“Tom Blair!” he said,—and such was now the silence that a whisper would have been audible,—“Tom Blair, have you anything you wish to say?”
The dark shape took no notice. Apparently it did not hear.
Mick Kennedy hesitated. Upon his lips a repetition of the question was forming—but it got no farther. In the midst of the mass of spectators there was a sudden tumult, a scattering from one spot as from a lighted bomb.
“Make way!” demanded an insistent voice. “Let me through!” And for a moment, forgetting the other interest, the spectators turned to this newer one.
At first they could distinguish nothing perfectly; then amidst the confusion they made out the form of a long-armed, long-faced youth, his head lowered, his shoulder before him like a wedge, crowding his way to the fore.
“Make room there!” he repeated. “Make room!” and again into the crowd, like a snow-plough into a drift, he penetrated until his momentum was exhausted, then paused for a fresh plunge.
But before him a pathway was forming. Seemingly the thing was impossible, but the trick of a spoken name was sufficient.
“It’s Ben Blair!” someone had announced, and others had loudly taken up the cry. “It’s Ben Blair! Let him through!”
Along the pathway thus cleared the youth made his way and approached the centre of activity. Previously the drama had moved swiftly,—so swiftly that the spectators could merely watch developments, but under the interruption it halted.

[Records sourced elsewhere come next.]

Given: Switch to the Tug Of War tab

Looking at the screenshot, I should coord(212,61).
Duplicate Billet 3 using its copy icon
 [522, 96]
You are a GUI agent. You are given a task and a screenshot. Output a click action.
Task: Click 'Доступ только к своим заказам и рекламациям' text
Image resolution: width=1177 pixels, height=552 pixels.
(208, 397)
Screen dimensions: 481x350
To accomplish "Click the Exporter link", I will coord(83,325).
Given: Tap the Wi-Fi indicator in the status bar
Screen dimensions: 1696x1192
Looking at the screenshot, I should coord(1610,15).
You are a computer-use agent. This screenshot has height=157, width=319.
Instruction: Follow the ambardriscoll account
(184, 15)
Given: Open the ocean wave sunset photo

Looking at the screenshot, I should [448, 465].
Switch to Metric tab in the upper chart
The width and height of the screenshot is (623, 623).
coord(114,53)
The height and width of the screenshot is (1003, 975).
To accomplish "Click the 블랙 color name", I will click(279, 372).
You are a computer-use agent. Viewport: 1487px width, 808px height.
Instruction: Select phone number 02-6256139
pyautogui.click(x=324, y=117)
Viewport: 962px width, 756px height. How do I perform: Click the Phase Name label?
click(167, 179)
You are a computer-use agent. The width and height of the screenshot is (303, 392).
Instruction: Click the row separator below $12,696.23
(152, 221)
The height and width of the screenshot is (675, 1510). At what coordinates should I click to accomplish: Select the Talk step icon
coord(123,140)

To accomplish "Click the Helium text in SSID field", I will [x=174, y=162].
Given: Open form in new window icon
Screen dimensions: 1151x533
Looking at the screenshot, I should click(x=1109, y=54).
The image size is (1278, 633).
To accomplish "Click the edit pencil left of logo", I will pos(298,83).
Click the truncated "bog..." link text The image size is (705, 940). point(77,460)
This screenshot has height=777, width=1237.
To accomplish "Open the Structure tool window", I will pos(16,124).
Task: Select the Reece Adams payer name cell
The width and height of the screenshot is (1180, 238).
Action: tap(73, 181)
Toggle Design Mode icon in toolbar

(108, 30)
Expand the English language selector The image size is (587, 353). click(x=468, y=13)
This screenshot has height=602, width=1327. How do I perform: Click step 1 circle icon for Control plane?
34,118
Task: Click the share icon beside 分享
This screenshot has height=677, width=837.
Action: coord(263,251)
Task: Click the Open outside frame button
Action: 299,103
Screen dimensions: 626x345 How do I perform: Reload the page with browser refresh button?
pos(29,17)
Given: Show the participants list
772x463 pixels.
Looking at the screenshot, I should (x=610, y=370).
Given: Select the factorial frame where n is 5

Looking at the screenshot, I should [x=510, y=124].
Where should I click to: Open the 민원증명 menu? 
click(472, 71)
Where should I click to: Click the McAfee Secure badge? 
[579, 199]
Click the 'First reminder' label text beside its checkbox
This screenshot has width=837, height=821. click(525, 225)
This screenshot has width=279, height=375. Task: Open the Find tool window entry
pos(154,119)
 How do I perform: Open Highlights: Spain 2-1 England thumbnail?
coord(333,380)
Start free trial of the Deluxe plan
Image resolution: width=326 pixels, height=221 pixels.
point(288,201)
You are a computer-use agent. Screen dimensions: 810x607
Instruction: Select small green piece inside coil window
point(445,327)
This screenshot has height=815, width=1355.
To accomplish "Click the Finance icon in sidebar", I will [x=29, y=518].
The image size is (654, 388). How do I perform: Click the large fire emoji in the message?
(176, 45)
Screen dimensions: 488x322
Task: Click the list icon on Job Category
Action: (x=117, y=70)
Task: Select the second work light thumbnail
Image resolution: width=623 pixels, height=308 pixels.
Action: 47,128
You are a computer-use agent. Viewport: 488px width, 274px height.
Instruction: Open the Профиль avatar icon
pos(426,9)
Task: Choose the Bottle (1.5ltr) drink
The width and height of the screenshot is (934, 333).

The man at the pony’s bridle—cowboy Buck it was—paused, uncertain what to do, doubtful of the intent of the long-faced man who so suddenly had come beside him. Not so Mick Kennedy. Well he knew what was in store, and reaching over he gave the pony a resounding slap on the flank.
“Let him go, Buck!” he commanded of the cowboy. “Hurry!”
But already he was too late. With a grip like a trap, Ben’s hand was likewise on the rein, holding the little beast, despite his struggles, fairly in his tracks. Ben’s head turned, met the bartender’s Cyclopean eye squarely, and held it with a look this bulldozer of men had never before received in all his checkered career.
“Mick Kennedy,” he said quietly, “another move like that, and in five minutes you’ll be hanging from the other side.”
For the fraction of a second there was a pause; but, short as it was, the Irishman felt the sweat start. “The day of such as you has passed, Mick Kennedy.”
There was no time for more. As bystanders gather around a street fight, the grim cowmen had closed in from all sides. On the outskirts men mounted each other’s shoulders the better to see. Of a sudden, from behind, Ben felt himself grasped by a multitude of hands. Angry voices sounded in his ears.
“String him up too if he interferes!” suggested one.
“That’s the talk!” echoed a third. “Swing him, too!”